Caddell has been an outstanding leader and has spent
a lifetime in service to CWA members in two districts
and the Communications and Technologies sector, said CWA
President Larry Cohen.
Action Plan to Fight Taxation of Health Care
and Win Real Reform
The Executive Board adopted a three-part action
plan that is critical in the fight to kill the proposed
tax on health care. "Taxing health care would be a
disaster for CWA members and retirees and we will go all
out to make sure that the Senate hears our voice," Cohen
said.
Here's what we'll do:
- Directly meet and engage with senators who are
the key players in reconciling differences in the
various legislative proposals on health care reform.

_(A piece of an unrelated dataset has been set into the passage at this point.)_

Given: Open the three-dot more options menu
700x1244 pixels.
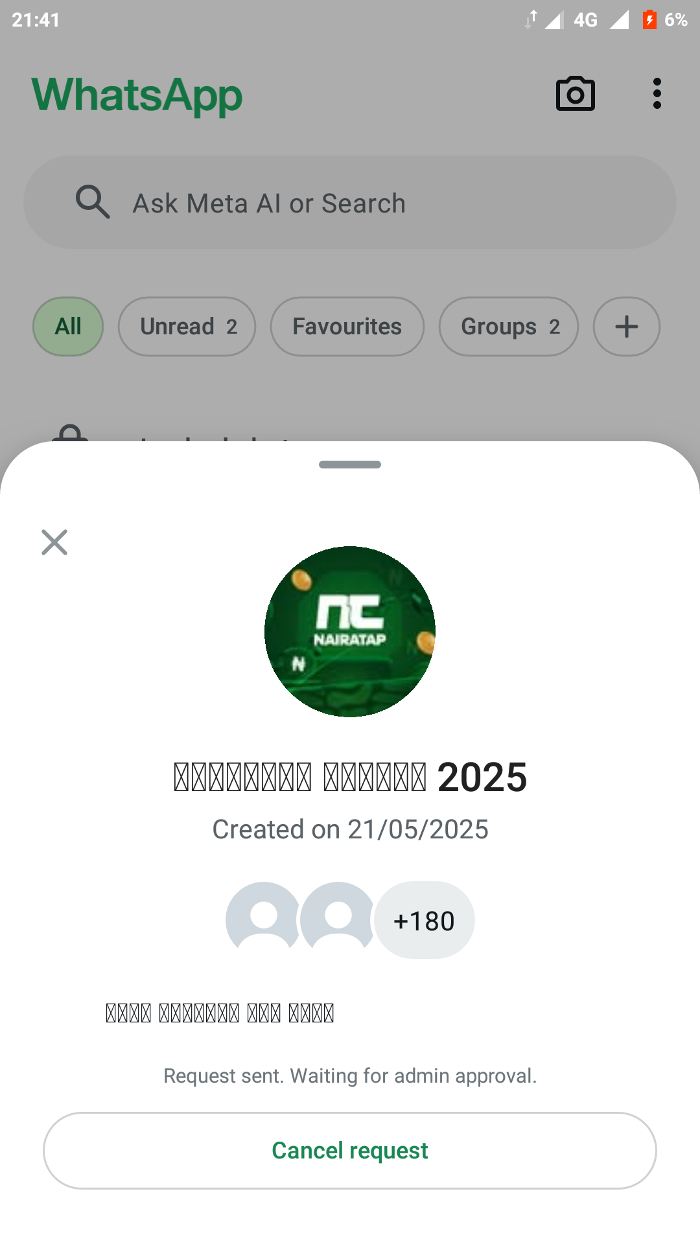Looking at the screenshot, I should (x=657, y=94).
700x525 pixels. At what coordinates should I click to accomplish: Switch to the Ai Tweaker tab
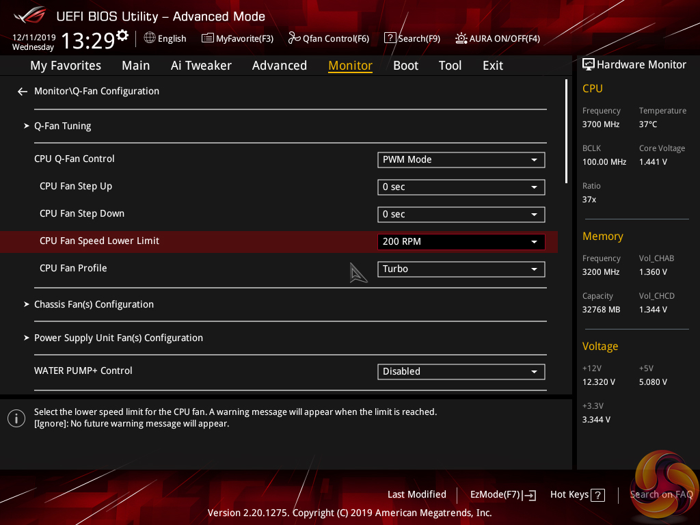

This includes the Senate Finance Committee which is
working on a bill with many bad proposals for
working families, the Senate HELP Committee (Health,
Education, Labor and Pensions) and the leaders of
the three House committees and the House leadership
on H.R. 3200, which best meets CWA's priorities for
real reform.
- CWAers must be actively involved in getting our
message to members of Congress through meetings,
personal letters and other communications. More than
100 CWA activists will be dedicated to coordinating
leafleting at worksites, collecting letters for
senators and making sure our voice is heard at
political meetings.
- CWA employers must join us in the fight to
defeat any effort to tax health care plans. "We are
asking CWA employers to get by our side in this
critical fight," Cohen said.
Organizing
CWA has one of the union movement's most exciting and
active organizing programs going. Our organizing
campaign at Delta Airlines is the largest organizing
effort underway in the United States. This drive among
20,000 flight attendants will determine whether 7,000
flight attendants at the former Northwest Airlines will
get to keep their 60-year history of bargaining rights
or lose them as a result of arbitrary election rules in
the airline industry. In another exciting campaign, in
Suffolk County, N.Y., CWA organizers are working with
more than 8,000 county workers.
The board also discussed the need to ramp up quickly
in training new organizers who will be very busy once
the Employee Free Choice Act passes. The board is
exploring a Strategic Industries Fund program to help
train the organizers CWA will need. "CWA organizers are
extremely busy right now and are doing terrific work. We
need to increase our numbers in ongoing organizing
campaigns and also need to be ready for the boom in
organizing that will follow passage of the Employee Free
Choice Act," said Seth Rosen, CWA District 4 vice
president and chair of the Organizing Committee.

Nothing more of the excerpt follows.